He and several other students told the magazine that the need for good Regents exam grades represented only a fraction of the pressure put on Stuyvesant students to take extreme measures to score good grades:

“Kids here know that the difference between a 96 and a 97 on one test isn’t going to make any difference in the future,” says Edith Villavicencio, a Stuyvesant senior. “But they feel as if they need the extra one point over a friend, just because it’s possible and provides a little thrill.”

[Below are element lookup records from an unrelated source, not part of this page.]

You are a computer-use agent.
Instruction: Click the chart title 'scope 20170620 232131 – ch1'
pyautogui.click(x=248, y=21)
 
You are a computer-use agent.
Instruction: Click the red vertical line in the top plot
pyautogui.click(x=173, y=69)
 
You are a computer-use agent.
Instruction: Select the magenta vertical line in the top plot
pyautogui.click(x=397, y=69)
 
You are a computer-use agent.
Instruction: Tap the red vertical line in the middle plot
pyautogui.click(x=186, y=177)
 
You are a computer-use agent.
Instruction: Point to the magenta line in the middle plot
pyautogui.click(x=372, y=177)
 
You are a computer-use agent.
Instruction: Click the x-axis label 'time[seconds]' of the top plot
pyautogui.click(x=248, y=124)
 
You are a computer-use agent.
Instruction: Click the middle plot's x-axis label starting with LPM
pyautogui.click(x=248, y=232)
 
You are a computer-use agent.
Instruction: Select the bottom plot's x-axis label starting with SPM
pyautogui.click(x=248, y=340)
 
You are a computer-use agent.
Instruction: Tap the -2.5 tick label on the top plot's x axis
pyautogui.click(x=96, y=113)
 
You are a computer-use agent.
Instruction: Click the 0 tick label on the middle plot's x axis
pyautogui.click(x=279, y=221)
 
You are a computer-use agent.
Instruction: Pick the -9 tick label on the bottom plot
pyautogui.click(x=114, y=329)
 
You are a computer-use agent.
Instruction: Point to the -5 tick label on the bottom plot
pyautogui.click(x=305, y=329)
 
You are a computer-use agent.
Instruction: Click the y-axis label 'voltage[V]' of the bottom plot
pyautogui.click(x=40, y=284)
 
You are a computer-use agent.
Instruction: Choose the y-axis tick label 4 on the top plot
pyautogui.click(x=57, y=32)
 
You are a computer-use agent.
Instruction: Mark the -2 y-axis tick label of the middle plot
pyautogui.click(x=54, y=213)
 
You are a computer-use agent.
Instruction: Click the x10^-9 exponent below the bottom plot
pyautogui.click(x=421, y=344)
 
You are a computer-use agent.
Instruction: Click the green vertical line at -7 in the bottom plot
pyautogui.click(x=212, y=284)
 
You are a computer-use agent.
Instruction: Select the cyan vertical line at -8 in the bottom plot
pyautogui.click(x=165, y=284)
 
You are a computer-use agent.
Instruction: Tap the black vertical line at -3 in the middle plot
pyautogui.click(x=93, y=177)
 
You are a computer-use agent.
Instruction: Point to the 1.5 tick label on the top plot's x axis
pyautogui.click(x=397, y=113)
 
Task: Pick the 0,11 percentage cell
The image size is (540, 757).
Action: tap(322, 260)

…Stuyvesant’s 2012 valedictorian, Vinay Mayar, talked about the pressure at the school in his graduation speech. Mayar, who lives on the Upper East Side and just started at MIT, called his classmates “a volatile mix of strong-minded people armed in opposition against one other.” He listed a few things his friends said epitomized the Stuyvesant experience, like “copying homework in the hallway while walking to class,” “sneaking in and out of school during free periods,” and, at the end of the list, “widespread Facebook cheating.”

…“Not everyone cheats, but it is ­collaborative,” says Daniel Solomon, a ­former Stuyvesant Spectator staffer who graduated in June, and is now starting at ­Harvard. “One of my friends told me, ‘School is a team effort.’ That’s sort of the ethos at Stuy.”

Ahsan, who said he spoke to the reporter in hopes that he could make a case to Department of Education officials for returning him to Stuyvesant, called his Regents exam cheating ring an opportunity to help students who were struggling in certain subjects and receive help in return. His expulsion is not yet set in stone, and he has decided to wait to enroll in another high school until a final decision is made, the magazine reported.

In the meantime, Stuyvesant has cracked down on cell phone and technology use, seizing 17 cell phones in the first two days of the school year alone. Zhang is also requiring students to sign on to an academic honesty policy, and urging the student government to write an “honor code.”